What needs to be done
Make an exact copy of each entry, leaving out every picture.

==========

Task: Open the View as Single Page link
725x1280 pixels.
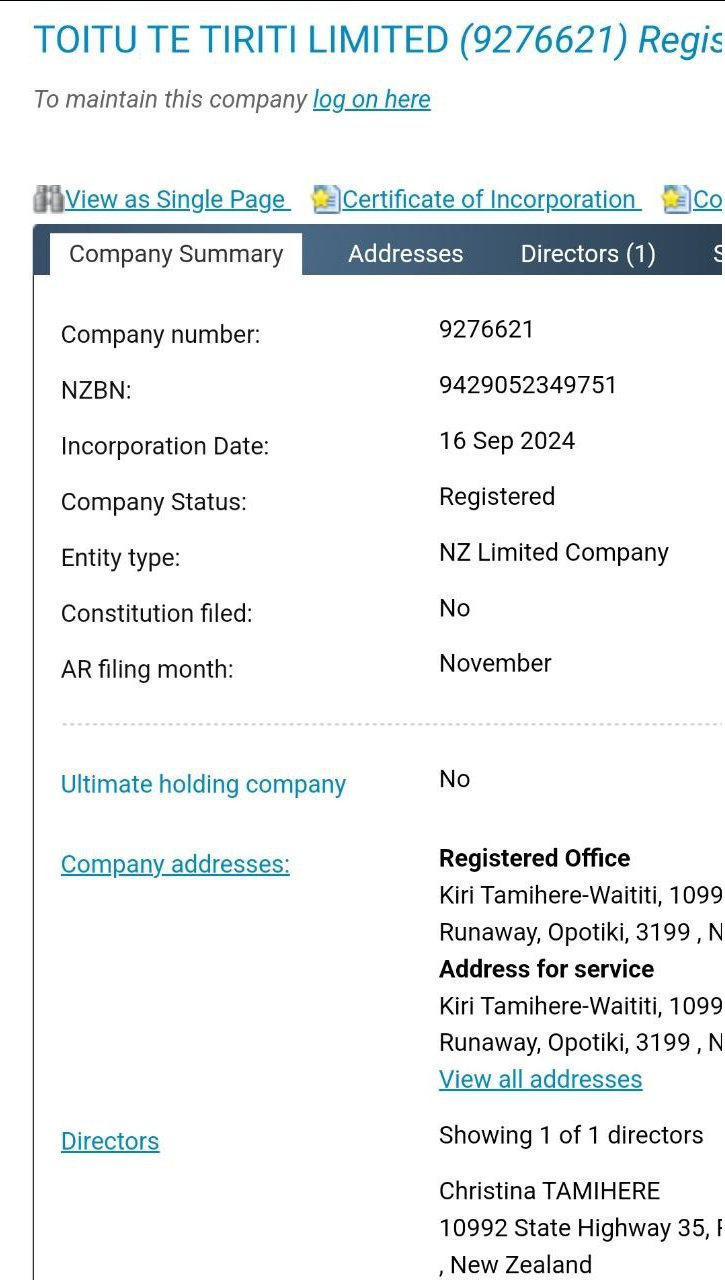Action: 176,200
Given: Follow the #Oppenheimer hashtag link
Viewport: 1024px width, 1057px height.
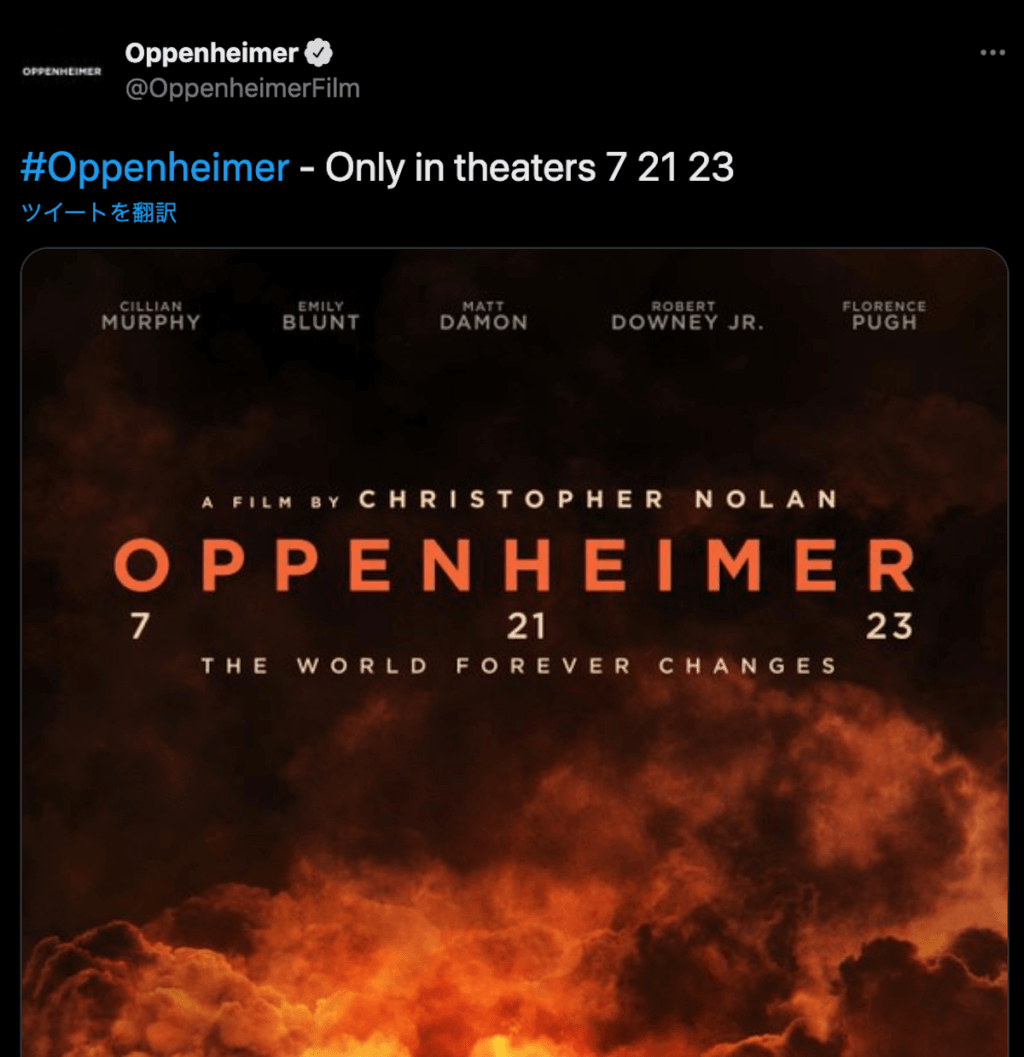Looking at the screenshot, I should coord(155,167).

==========

Answer for this exercise
Task: Open the View as Single Page link
725x1280 pixels.
Action: 176,200
Given: Follow the #Oppenheimer hashtag link
Viewport: 1024px width, 1057px height.
Looking at the screenshot, I should coord(155,167).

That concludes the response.